:: TASK TO COMPLETE ::
Print the following blog entry about paddling the Rum River race course, word for word and in full.

:: TEXT PASSAGE ::
▶

Saturday, May 17, 2008

Rum River Flag Course Practice and then Some

05-16-08 Friday

A couple days ago I made arrangements with Julie who works at Country Camping Tent and RV Park to use their landing on the Rum River near Isanti, Minnesota. Ed Arenz and I wanted to paddle the race course before Sunday’s race. Keith Canny and Lee Jarpy decided to join us.

The last two times paddling with Joe Conrad and Ed Arenz I couldn’t trim my We-no-nah V1 Pro canoe properly. The more I thought about it I also had two fairly heavy dry bags in the canoe during these paddles that actually were helping me trim the canoe and I still was bow down. There was no way I would be any better for this Sunday’s upcoming race when I didn’t have the dry bags in the canoe.

What was I going to do? Well, I decided to break out my Crozier V1 Pro. Everett Crozier made this canoe for me in the winter of 2001.That winter I set it up for racing, but since I had another V1 Pro this canoe would only be used in one race. Kate Ellis and I raced in this canoe in the final race of 2003 on Lake Bemidji at the Headwaters Classic Canoe Race. In that race I was in the bow and Kate paddled the stern.

◀

:: SUPPLIED MATERIAL ::

▶

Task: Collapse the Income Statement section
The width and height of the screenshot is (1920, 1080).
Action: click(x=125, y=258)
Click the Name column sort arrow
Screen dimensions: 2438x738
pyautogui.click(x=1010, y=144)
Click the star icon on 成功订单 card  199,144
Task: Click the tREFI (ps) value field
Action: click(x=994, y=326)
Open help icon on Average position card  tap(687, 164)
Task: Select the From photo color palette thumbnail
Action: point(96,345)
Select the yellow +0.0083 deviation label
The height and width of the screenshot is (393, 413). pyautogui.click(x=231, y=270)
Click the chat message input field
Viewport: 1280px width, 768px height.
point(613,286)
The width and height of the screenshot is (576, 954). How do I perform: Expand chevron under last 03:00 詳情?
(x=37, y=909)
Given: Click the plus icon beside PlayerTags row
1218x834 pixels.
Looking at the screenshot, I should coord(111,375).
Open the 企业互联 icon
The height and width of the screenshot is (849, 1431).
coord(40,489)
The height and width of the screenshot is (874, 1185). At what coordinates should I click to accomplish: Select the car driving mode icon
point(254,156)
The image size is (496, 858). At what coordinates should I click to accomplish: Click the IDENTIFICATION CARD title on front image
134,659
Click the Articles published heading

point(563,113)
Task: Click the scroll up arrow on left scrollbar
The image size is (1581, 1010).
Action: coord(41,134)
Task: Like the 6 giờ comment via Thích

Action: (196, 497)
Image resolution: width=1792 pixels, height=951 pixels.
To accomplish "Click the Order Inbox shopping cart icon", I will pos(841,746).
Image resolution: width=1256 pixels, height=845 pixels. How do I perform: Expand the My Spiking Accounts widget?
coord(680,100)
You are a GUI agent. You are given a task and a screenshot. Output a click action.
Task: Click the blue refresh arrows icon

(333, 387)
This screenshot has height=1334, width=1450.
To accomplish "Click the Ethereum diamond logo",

◀

:: OUTPUT OF THE TASK ::
Saturday, May 17, 2008

Rum River Flag Course Practice and then Some

05-16-08 Friday

A couple days ago I made arrangements with Julie who works at Country Camping Tent and RV Park to use their landing on the Rum River near Isanti, Minnesota. Ed Arenz and I wanted to paddle the race course before Sunday’s race. Keith Canny and Lee Jarpy decided to join us.

The last two times paddling with Joe Conrad and Ed Arenz I couldn’t trim my We-no-nah V1 Pro canoe properly. The more I thought about it I also had two fairly heavy dry bags in the canoe during these paddles that actually were helping me trim the canoe and I still was bow down. There was no way I would be any better for this Sunday’s upcoming race when I didn’t have the dry bags in the canoe.

What was I going to do? Well, I decided to break out my Crozier V1 Pro. Everett Crozier made this canoe for me in the winter of 2001.That winter I set it up for racing, but since I had another V1 Pro this canoe would only be used in one race. Kate Ellis and I raced in this canoe in the final race of 2003 on Lake Bemidji at the Headwaters Classic Canoe Race. In that race I was in the bow and Kate paddled the stern.